* [WHAT IS BEING ASKED]: Only the text is wanted; write out each record below exactly and exclude all pictures.
----------
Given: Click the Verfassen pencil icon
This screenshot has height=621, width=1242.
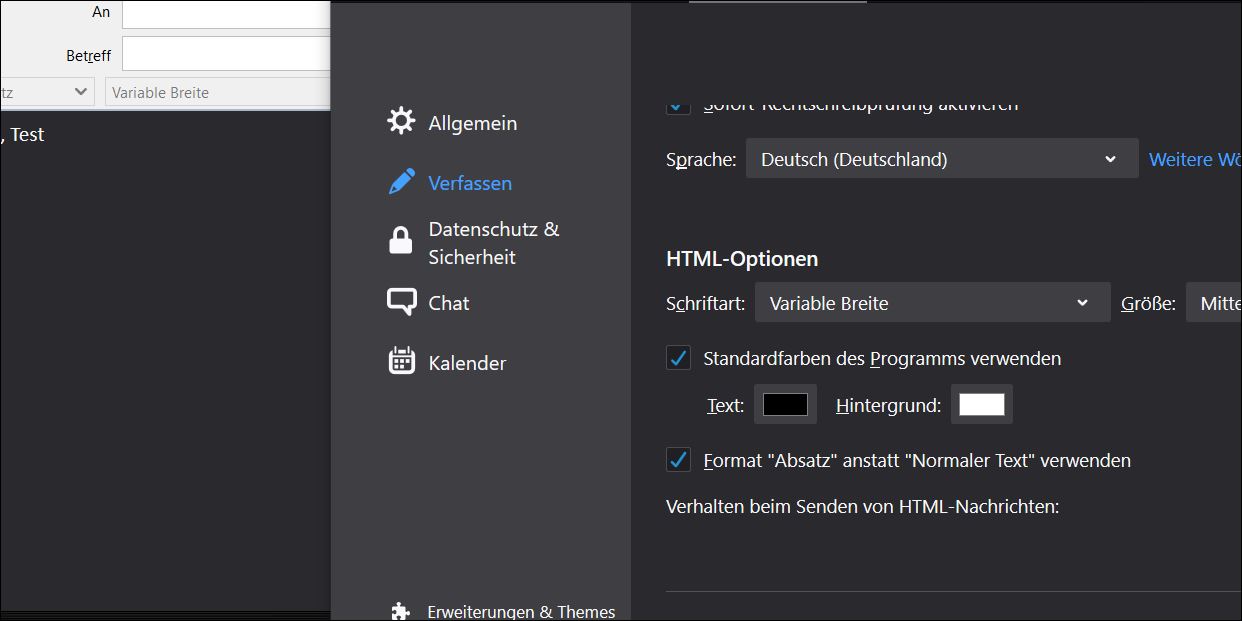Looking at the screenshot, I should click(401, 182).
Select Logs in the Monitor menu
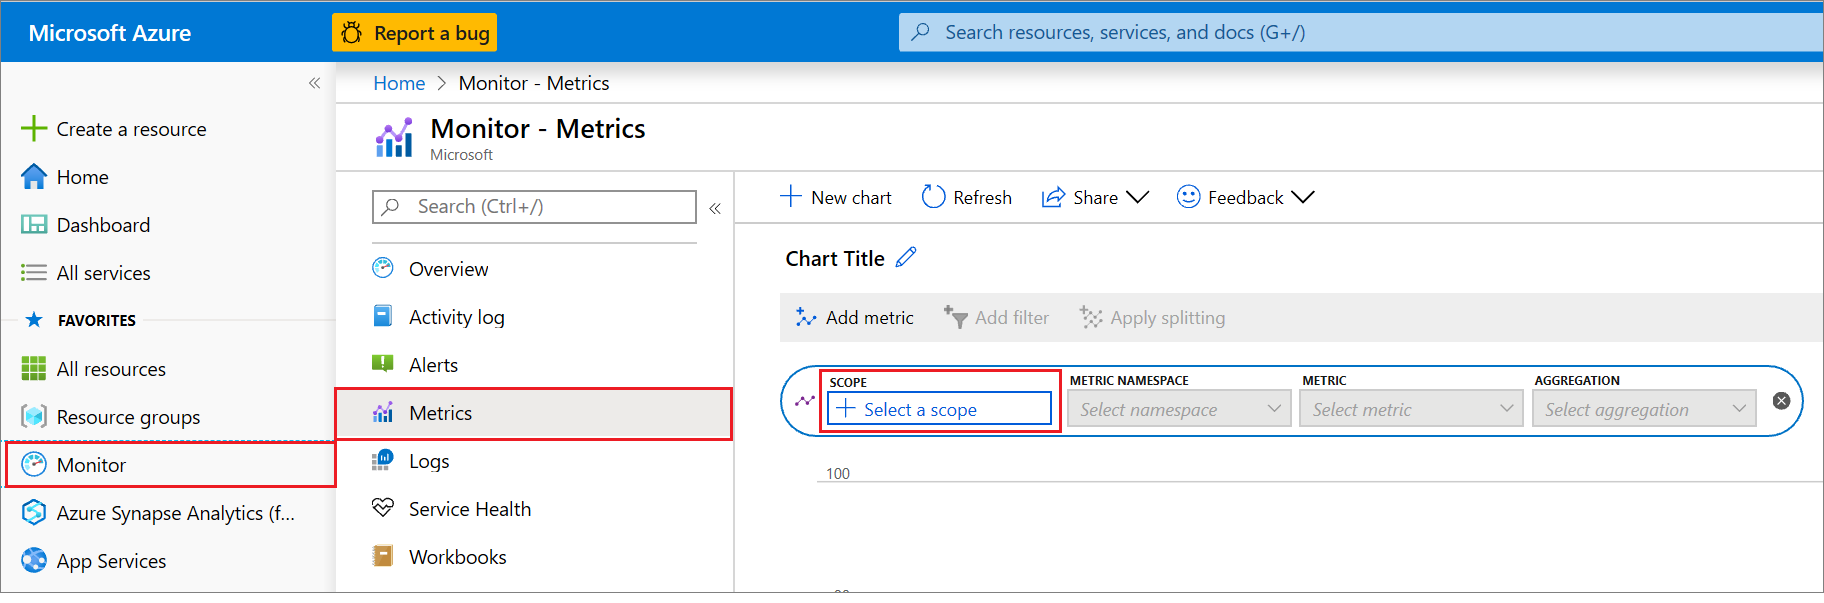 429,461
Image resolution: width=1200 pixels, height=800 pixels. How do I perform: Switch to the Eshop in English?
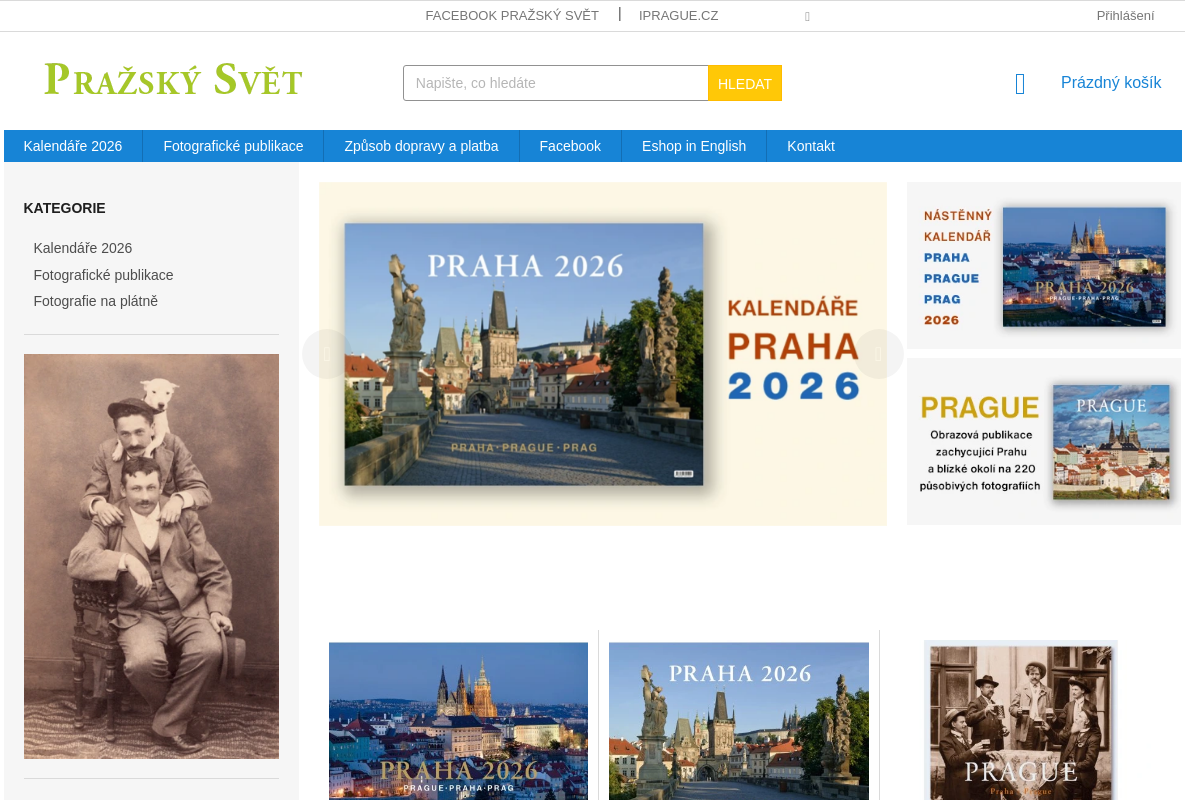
----------
* [RESULT FOR THIS TASK]:
Given: Click the Verfassen pencil icon
This screenshot has height=621, width=1242.
Looking at the screenshot, I should click(401, 182).
Select Logs in the Monitor menu
 429,461
Image resolution: width=1200 pixels, height=800 pixels. How do I perform: Switch to the Eshop in English?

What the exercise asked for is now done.